Lembro-me como se fosse ontem do dia em que o Presidente Jean-Claude Juncker me convidou para o acompanhar à tomada de posse do Presidente Marcelo Rebelo de Sousa, a 9 de março de 2016.
Chegámos a Lisboa no dia anterior e fomos recebidos pelo então Presidente eleito no Grémio Literário. Foi um daqueles primeiros encontros que ficam na memória. Marcelo Rebelo de Sousa não era apenas uma figura acima da média: era evidente, desde logo, que estávamos perante alguém único. Numa primeira reunião com o Presidente da Comissão Europeia, mostrou um domínio dos dossiês e dos temas como poucas vezes vi em política. Conhecia cada detalhe, mas, mais do que isso, tinha a capacidade de ligar os detalhes, de construir uma visão clara do todo, mesmo quando os assuntos eram complexos.

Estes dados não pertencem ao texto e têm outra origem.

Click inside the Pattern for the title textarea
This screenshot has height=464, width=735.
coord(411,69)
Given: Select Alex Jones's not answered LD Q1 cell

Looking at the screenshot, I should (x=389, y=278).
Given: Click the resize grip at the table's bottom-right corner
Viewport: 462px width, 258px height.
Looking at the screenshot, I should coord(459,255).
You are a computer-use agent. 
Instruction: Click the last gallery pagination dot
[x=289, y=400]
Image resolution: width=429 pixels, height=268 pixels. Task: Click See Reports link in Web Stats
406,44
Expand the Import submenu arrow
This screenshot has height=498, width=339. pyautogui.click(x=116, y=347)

Recorde-me bem de Juncker sair dessa reunião profundamente impressionado. Virou-se e afirmou, com uma convicção absoluta: “Este homem é superior.”

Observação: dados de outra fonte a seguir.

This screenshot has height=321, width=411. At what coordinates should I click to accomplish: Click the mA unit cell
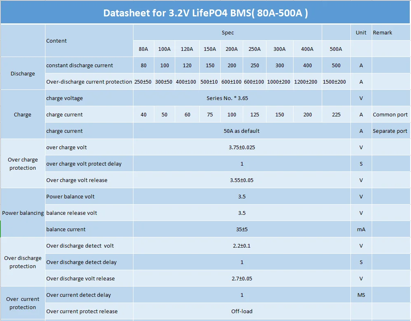click(361, 230)
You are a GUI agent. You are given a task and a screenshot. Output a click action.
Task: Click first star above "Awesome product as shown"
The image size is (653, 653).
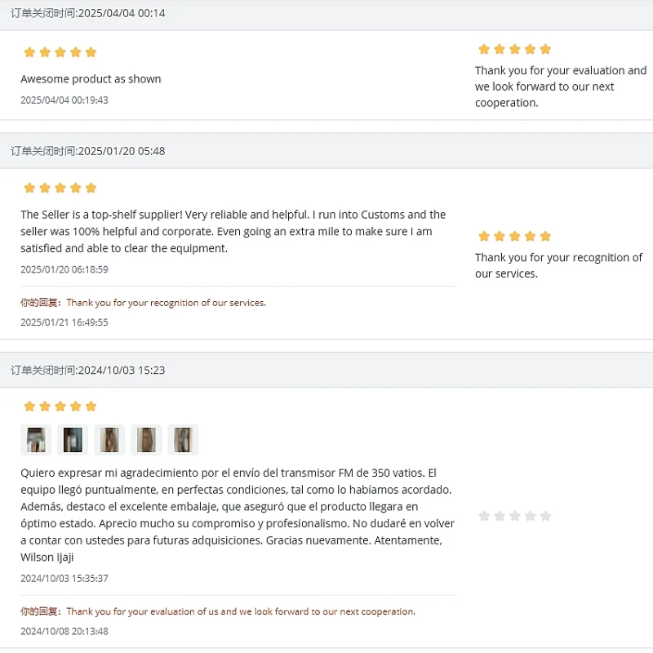[29, 52]
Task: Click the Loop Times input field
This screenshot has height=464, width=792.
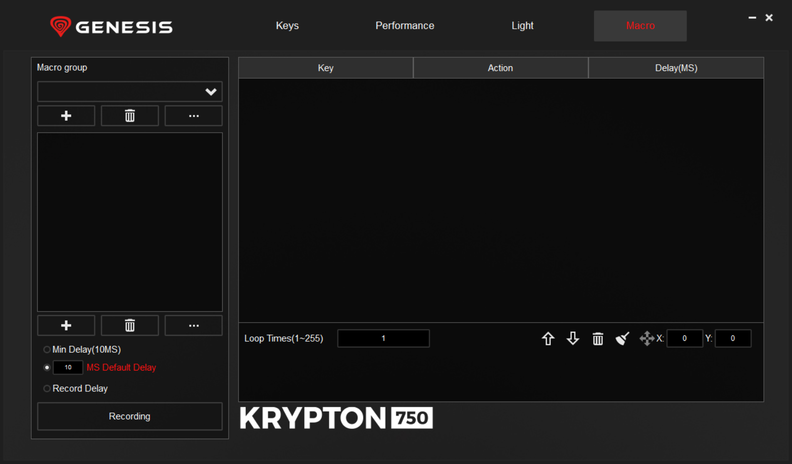Action: (x=383, y=338)
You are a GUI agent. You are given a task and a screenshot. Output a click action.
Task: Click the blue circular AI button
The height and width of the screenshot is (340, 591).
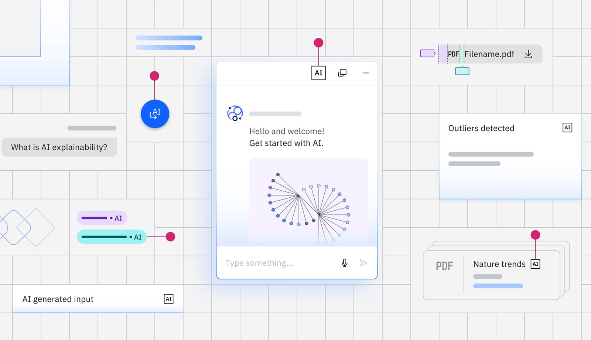[155, 114]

Há um tema pouco falado nas campanhas eleitorais, mas que considero uma das funções mais importantes de um Presidente da República: a representação externa. É uma função de influência, muitas vezes invisível, mas decisiva. Como Comissário Europeu percebi isso desde o primeiro momento. Se retirarmos Alemanha e França – os grandes motores da Europa -, os restantes chefes de Estado e de Governo só contam verdadeiramente quando conseguem marcar os seus pares pela inteligência, pela preparação e pela capacidade de se moverem com naturalidade em várias línguas e culturas.

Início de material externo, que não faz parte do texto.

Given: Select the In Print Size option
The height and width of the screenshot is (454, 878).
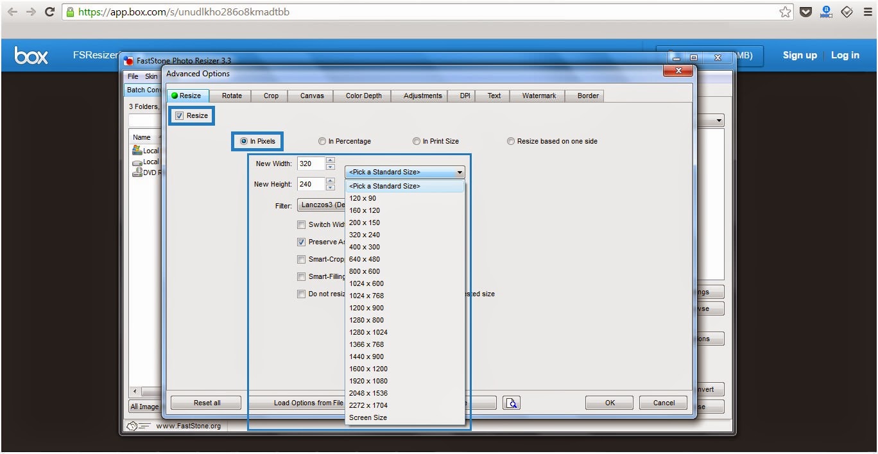Looking at the screenshot, I should tap(417, 142).
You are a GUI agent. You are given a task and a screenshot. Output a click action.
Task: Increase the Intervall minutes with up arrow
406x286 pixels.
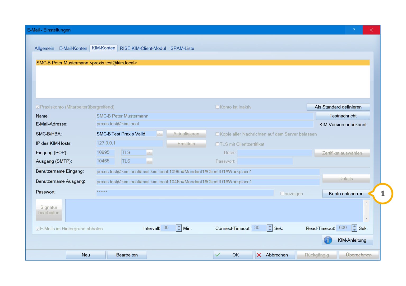coord(179,226)
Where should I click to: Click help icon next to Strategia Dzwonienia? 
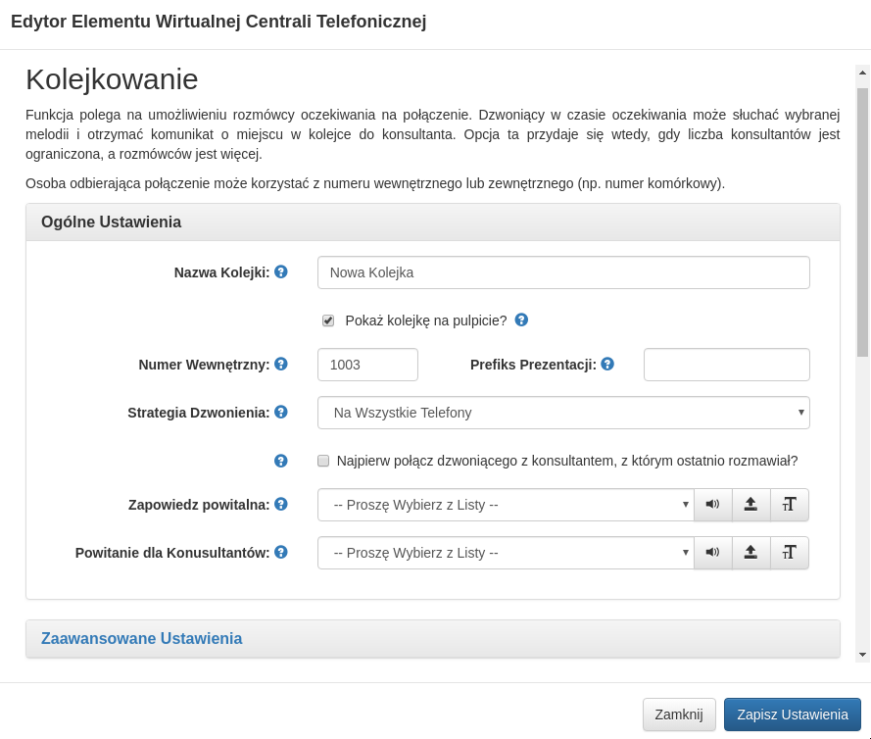pos(281,412)
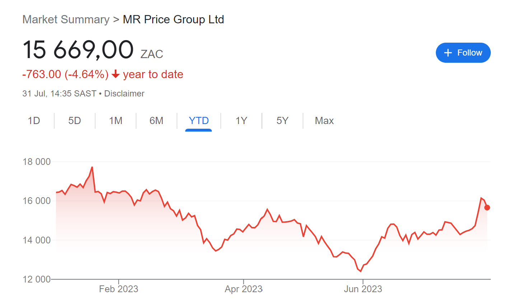522x299 pixels.
Task: Switch to the 1Y time range
Action: tap(241, 121)
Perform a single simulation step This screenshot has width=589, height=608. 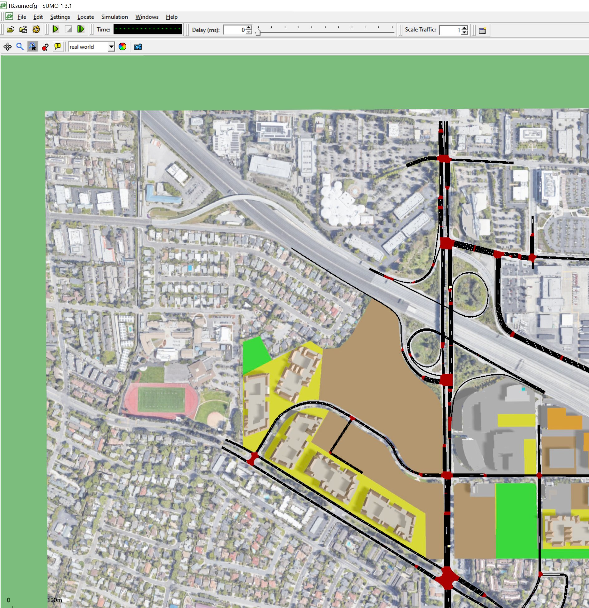coord(81,29)
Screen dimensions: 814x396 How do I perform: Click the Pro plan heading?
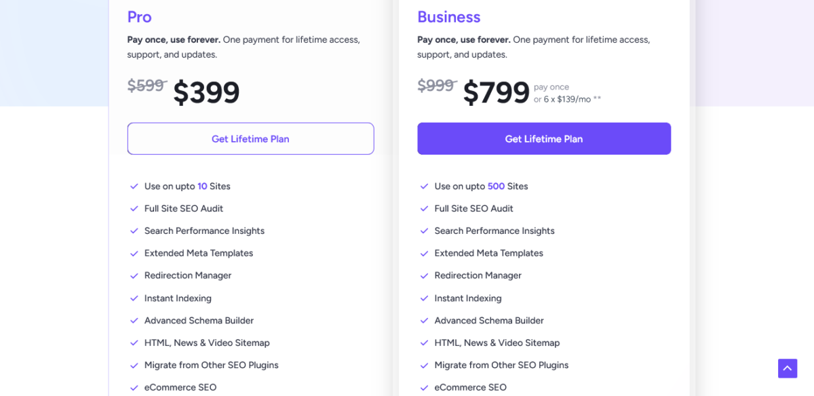tap(139, 17)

Veja-se o exemplo do Presidente da Finlândia, Alexander Stubb, que hoje é um dos líderes mais influentes da Europa. Não é pelo tamanho ou pela força da Finlândia. É pela capacidade pessoal: fala várias línguas, conhece realidades diferentes, aproxima posições, junta vontades, cria pontes. Tornou-se um pivô com quem todos querem falar.
Marcelo Rebelo de Sousa foi isso – e foi muito mais.
Tendo eu sido emigrante em França, há um momento que nunca esquecerei. Um jantar no Palácio do Eliseu aquando das temporadas cruzadas entre Portugal e França. Ouvi o Presidente Marcelo fazer um dos melhores discursos em francês que alguma vez presenciei. Com naturalidade, com cultura, com elegância. Citando, sem olhar para o papel, de Balzac a Camus. A sala ficou suspensa.
Só quem foi emigrante sabe o que aquilo significa: estar num país que não é o nosso e ver o Presidente do nosso país fazer um discurso que deixa todos de boca aberta. É como se conseguíssemos ler o pensamento de cada pessoa naquela sala, como se, por dentro, muitos dissessem com surpresa e respeito: “Este homem é incrível.”
E esse orgulho, para quem emigrou, tem um peso especial. Porque quem vive fora conhece um sentimento difícil de explicar: o de que não somos vistos da mesma forma que os outros. O de que, por mais que nos esforcemos, há sempre uma distância. Um olhar que nos lembra que não somos dali. Por isso, quando um dos nossos mostra que é igual – ou melhor – do que os melhores daquele país, isso enche-nos. Enche-nos de orgulho, de pertença e de dignidade.
E lembra-nos algo essencial: ser português é também ter a capacidade de surpreender o mundo – pela inteligência, pela cultura, pela coragem e pela forma como sabemos estar. Como português e como antigo emigrante, hoje quero dizer: Obrigado, Presidente.